Locate the line containing "This screenshot has" in the material below. Copy that line and all following lines through the end exactly, omitting any pictures.
DATA UNDER STUDY Block Start
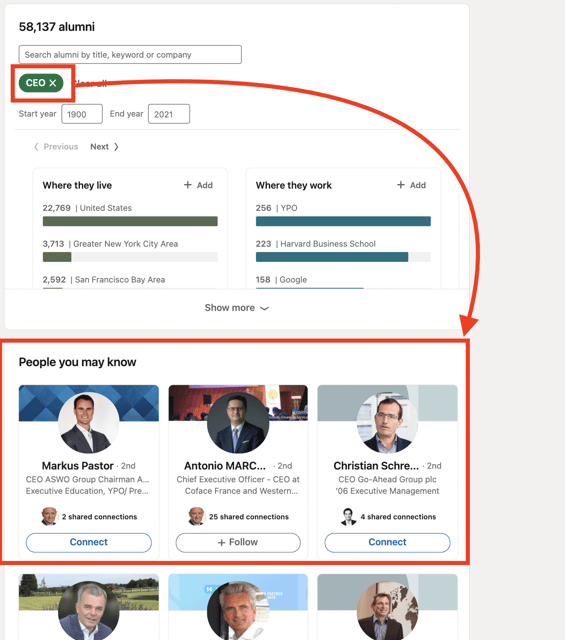Edit the End year field
565x640 pixels.
pyautogui.click(x=169, y=114)
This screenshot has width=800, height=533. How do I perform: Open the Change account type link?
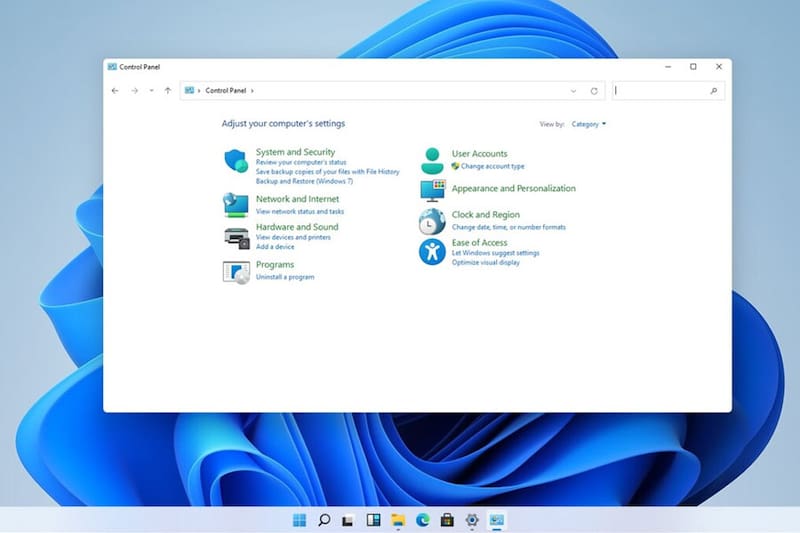pos(492,166)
DATA UNDER STUDY Block End
▸ OUTPUT:
This screenshot has width=800, height=533. How do I perform: Open the Change account type link?
pos(492,166)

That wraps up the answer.